+++ Input material

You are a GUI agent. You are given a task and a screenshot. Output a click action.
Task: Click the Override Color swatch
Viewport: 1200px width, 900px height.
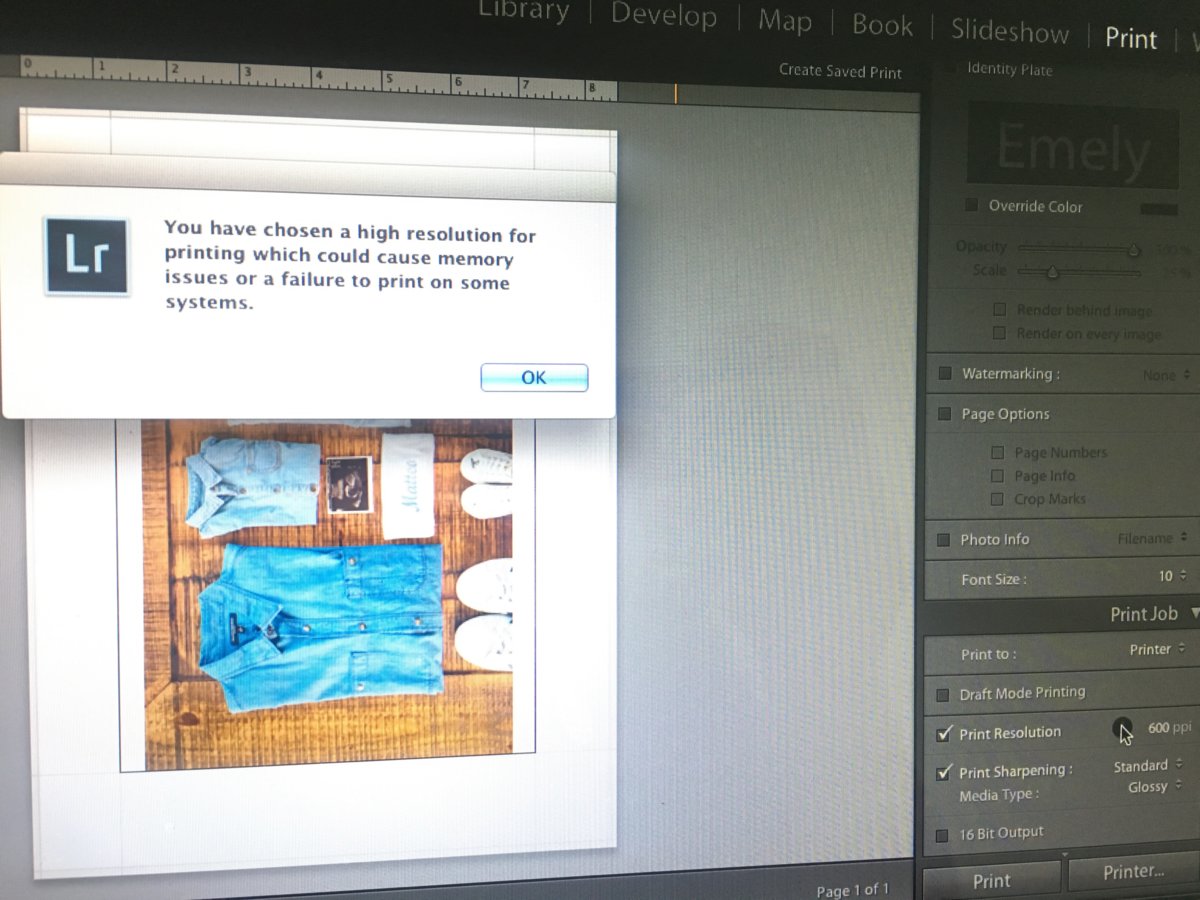tap(1159, 209)
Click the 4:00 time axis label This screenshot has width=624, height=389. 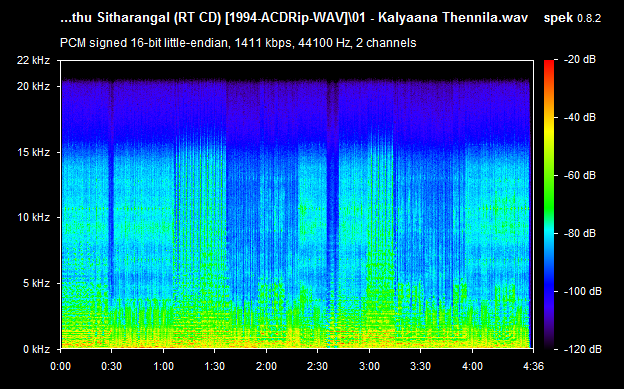click(472, 366)
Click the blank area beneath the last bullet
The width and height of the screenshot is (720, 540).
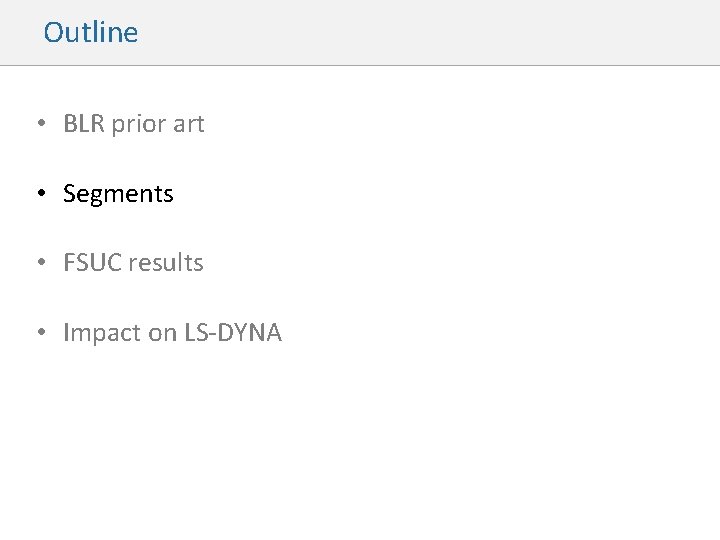coord(360,440)
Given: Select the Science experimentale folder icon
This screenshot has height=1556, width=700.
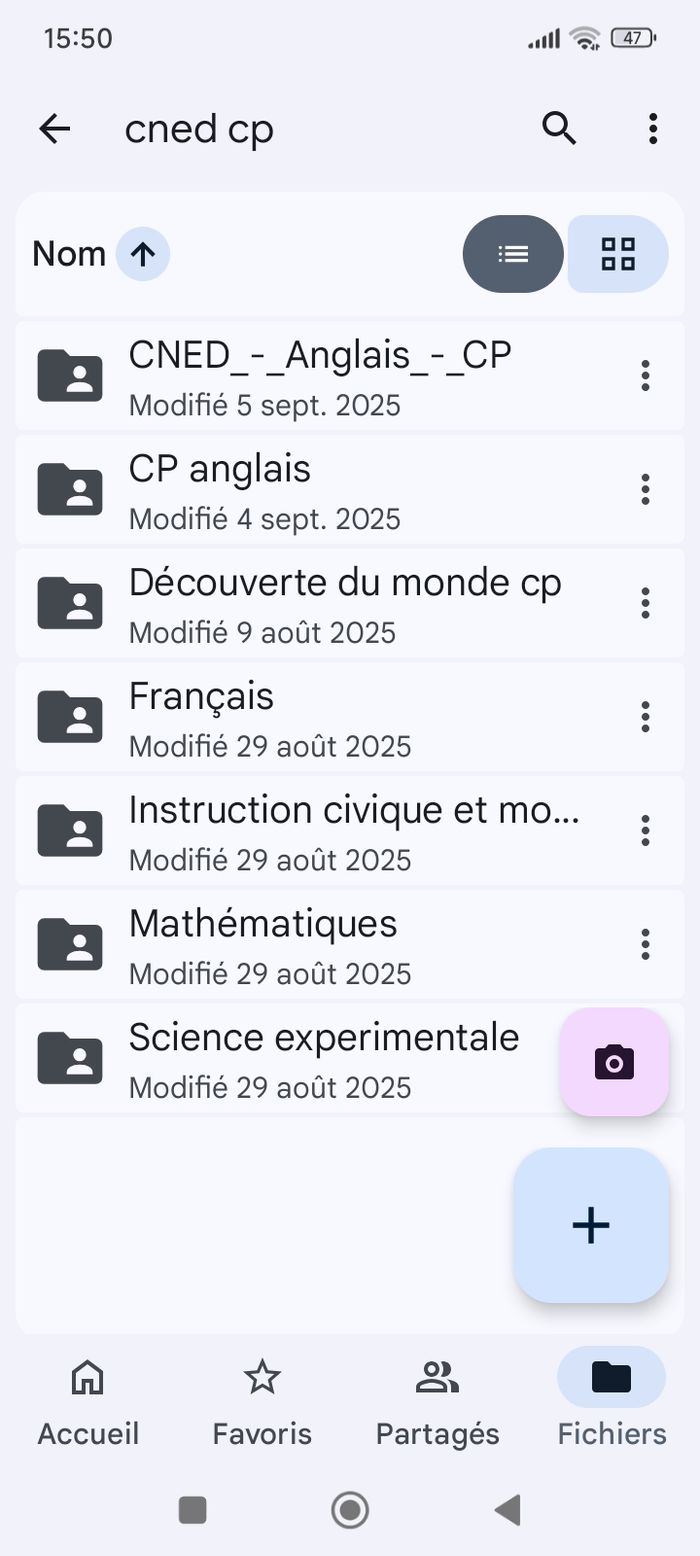Looking at the screenshot, I should (70, 1059).
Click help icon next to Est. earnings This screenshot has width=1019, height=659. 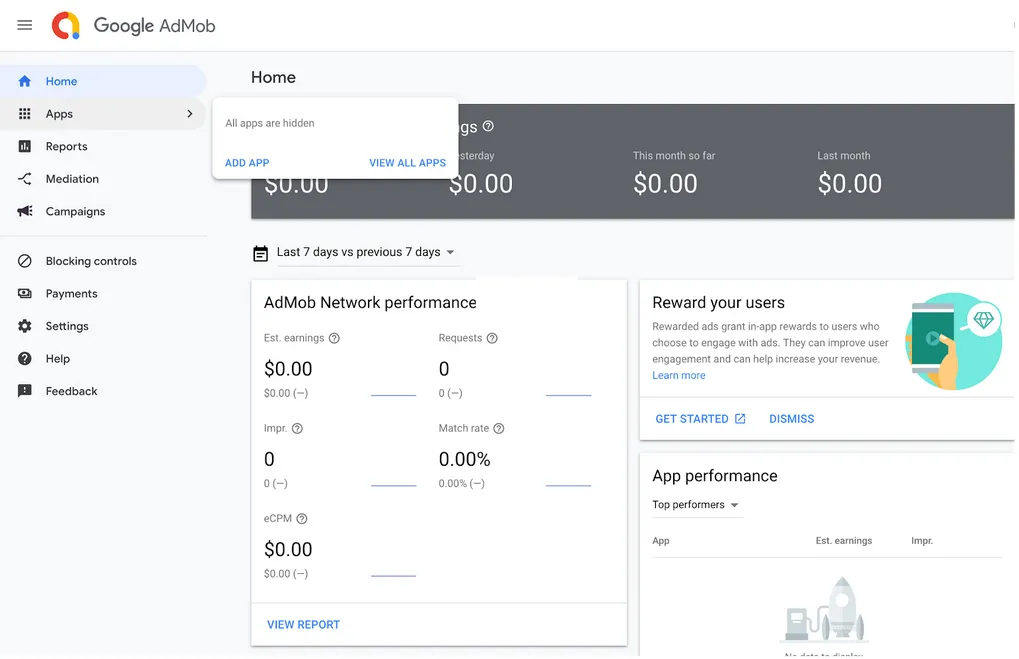pyautogui.click(x=334, y=338)
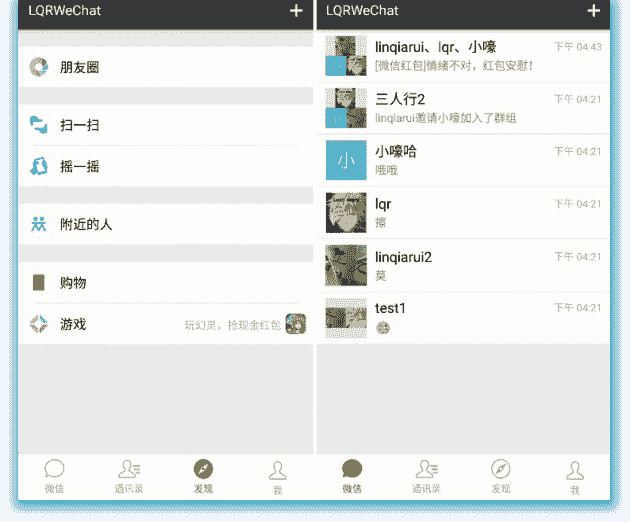Open the chat with lqr
This screenshot has height=522, width=630.
[x=460, y=212]
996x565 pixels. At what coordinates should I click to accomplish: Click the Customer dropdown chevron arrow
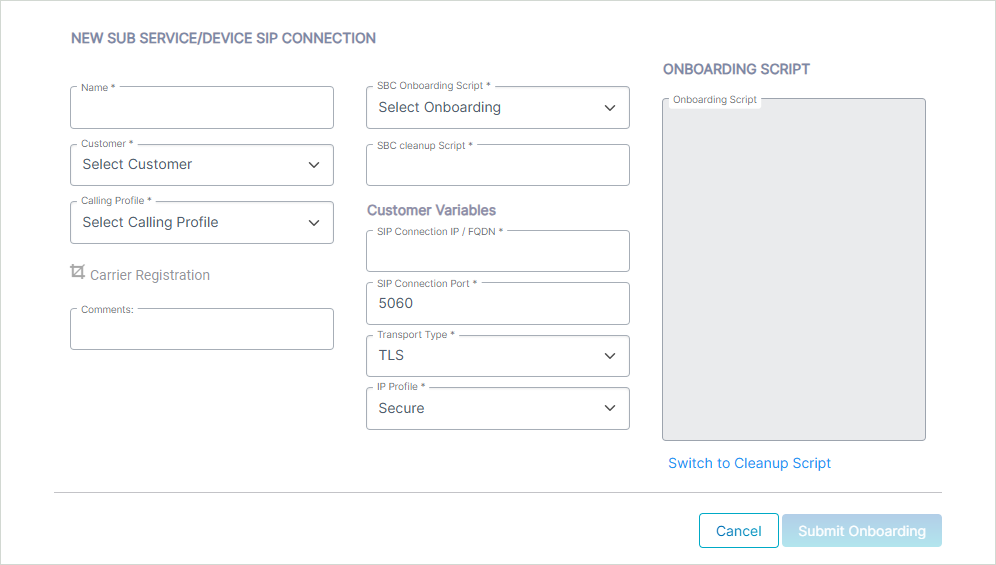(314, 165)
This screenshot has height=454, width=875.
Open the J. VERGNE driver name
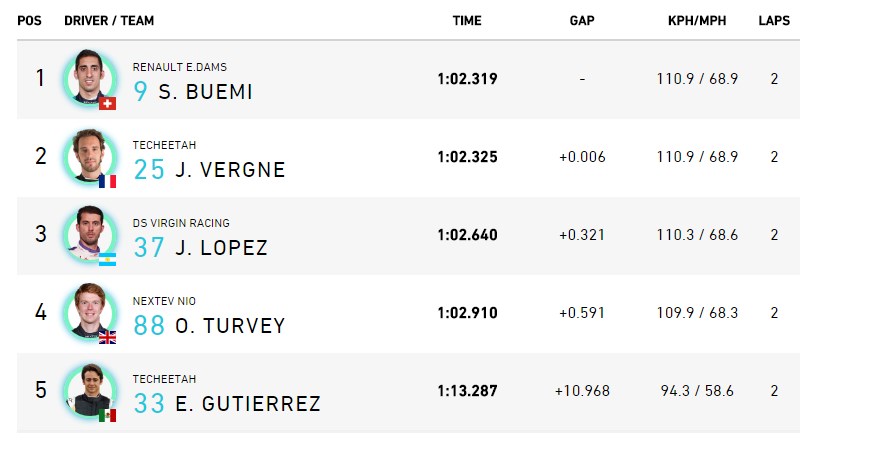pos(230,170)
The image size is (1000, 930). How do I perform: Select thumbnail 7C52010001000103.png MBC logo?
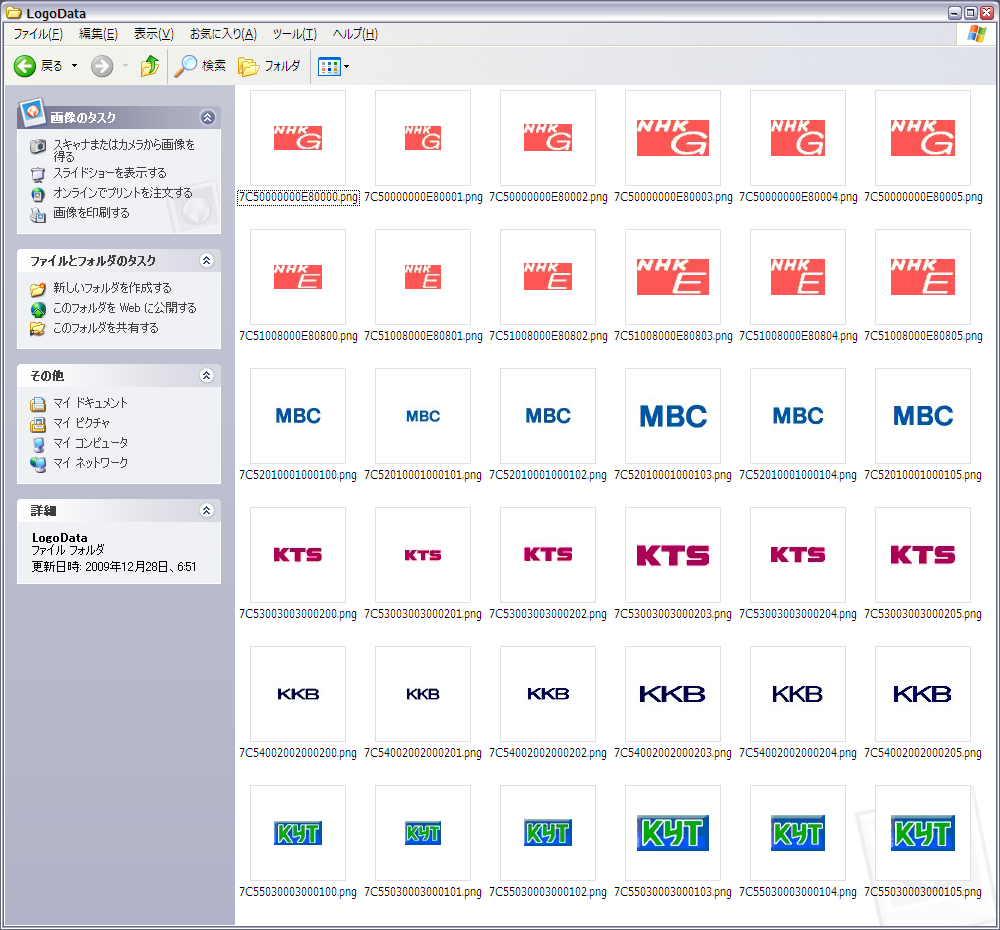pyautogui.click(x=673, y=416)
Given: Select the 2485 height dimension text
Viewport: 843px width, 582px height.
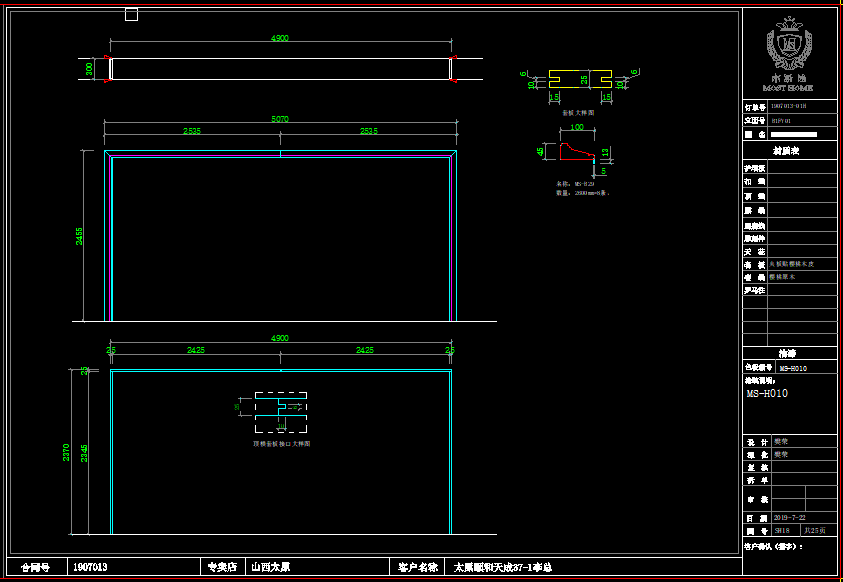Looking at the screenshot, I should [x=80, y=236].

++++++

Written problem: Gather every line of the data above that contains the string "Viewport", copying each line in full.

Result below:
Viewport: 1200px width, 900px height.
Viewport: 843px width, 582px height.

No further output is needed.